And so together as College community, we committed to renew our efforts for Project Compassion to support the outreach work of Caritas Australia.  As we prayed together, I trust that all students, families and staff members will give generously so that essential resources can be shared with communities in need:

Help us to be fair, peaceful and just as we stand with others in our global family who bear the burden of injustices and inequalities around the world  (Prayer from Ash Wednesday Liturgy)

Certainly our Australian Catholic world is in turmoil following the recent conviction of Cardinal George Pell as outlined in my previous post. I for one was therefore grateful for this opportunity to gather, reflect and pray at this morning’s liturgy, so respectfully led by College Captains and senior students.

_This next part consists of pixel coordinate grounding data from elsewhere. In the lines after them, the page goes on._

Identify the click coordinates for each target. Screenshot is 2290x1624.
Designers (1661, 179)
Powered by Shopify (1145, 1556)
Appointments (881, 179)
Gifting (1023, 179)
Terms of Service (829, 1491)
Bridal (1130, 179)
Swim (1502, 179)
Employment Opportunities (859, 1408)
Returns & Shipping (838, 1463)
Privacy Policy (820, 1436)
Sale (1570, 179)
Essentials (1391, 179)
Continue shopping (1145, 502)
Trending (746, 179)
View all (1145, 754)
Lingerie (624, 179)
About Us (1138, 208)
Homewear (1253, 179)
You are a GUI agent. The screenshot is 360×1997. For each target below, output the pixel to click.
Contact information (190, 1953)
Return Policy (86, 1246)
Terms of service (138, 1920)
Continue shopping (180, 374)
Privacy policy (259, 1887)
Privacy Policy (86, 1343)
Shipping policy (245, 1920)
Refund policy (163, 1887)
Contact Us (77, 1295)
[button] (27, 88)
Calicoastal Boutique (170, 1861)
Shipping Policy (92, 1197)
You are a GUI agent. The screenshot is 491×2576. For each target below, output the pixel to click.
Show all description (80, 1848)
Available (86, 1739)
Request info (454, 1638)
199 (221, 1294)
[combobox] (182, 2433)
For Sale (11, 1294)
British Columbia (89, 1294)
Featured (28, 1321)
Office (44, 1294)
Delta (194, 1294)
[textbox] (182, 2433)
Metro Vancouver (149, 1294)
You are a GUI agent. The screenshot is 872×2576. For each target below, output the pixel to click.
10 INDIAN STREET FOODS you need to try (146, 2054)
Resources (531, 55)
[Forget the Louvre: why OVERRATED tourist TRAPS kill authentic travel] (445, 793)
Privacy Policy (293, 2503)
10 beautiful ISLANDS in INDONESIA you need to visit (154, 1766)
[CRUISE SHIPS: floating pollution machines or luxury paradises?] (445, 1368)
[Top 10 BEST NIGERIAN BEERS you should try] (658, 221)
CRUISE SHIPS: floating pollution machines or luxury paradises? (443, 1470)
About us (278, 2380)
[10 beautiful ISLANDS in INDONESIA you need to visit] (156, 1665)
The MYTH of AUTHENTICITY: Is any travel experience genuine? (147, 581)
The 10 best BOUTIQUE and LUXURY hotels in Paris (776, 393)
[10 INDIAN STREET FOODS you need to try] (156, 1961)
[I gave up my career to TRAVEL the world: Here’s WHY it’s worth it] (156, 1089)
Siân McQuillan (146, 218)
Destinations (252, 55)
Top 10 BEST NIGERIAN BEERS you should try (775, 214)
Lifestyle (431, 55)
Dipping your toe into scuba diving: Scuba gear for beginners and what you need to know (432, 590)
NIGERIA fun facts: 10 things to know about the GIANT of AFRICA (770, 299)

Significantly in this same week, we celebrate International Women’s Day where we acknowledge that despite many improvements, there is still a long way to go towards a more just world for women in respect of violence, pay gaps, poverty, low levels of education, sexual exploitation and in our Church.

As an all-girls school, we are committed to encourage, educate and inspire our girls to become confident, competent and compassionate.  It seems clear that a cultural shift is underway in our church as well as in society, as recognised years ago by Pope John Paul II: “The genius of women must be ever-more a vital strength of the Church of the next millennium – just as it was in the first communities of Christ’s disciples.” 

Perhaps rather than be deflated or deflected by media noise and institutional obfuscation, with a renewed sense of urgency, we will find the courage and strength to step up, speak up and lead for change.  It is in this light, that I am looking forward to hearing from former Mater Christi student, Kathleen Sakadjian. All IWD breakfast guests are in for a treat, as she shares her story of determination as a woman of faith who has participated actively, creatively and valiantly in life following her school days.